- INSTRUCTIONS TO FOLLOW:
Extract every line of the items below that contains the string "icon", matching its case exactly.

- EXTRACTED RECORDS:

* BEGIN *

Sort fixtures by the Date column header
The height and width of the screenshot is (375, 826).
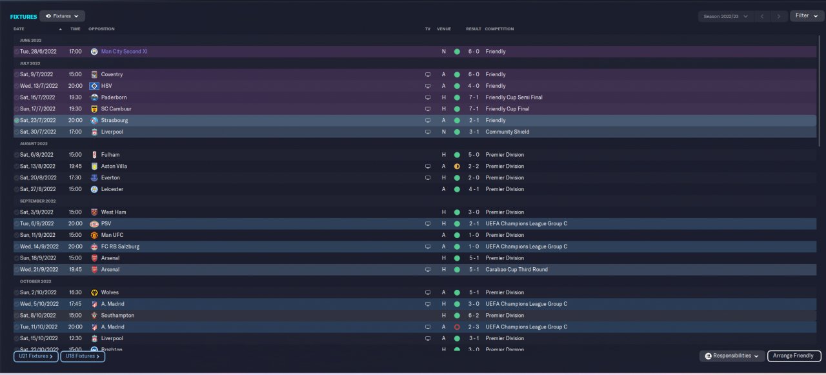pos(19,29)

* END *
* BEGIN *

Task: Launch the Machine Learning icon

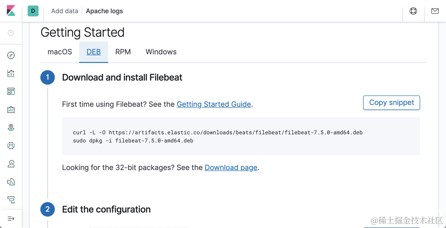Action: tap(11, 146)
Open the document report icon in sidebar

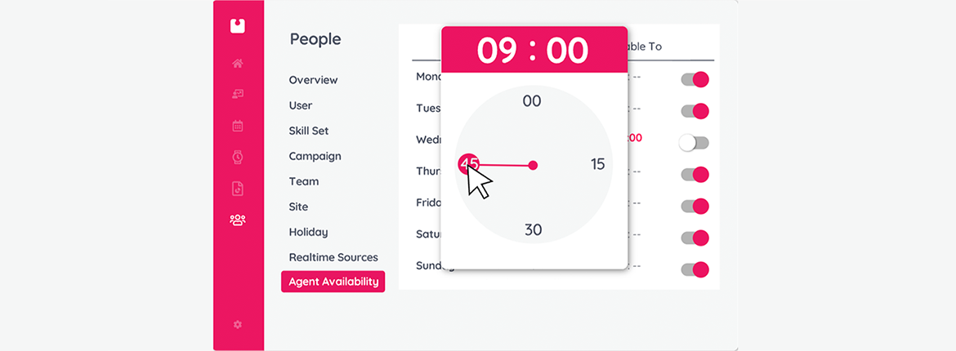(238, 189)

* END *

- ANSWER IN FULL:
Task: Launch the Machine Learning icon
Open the document report icon in sidebar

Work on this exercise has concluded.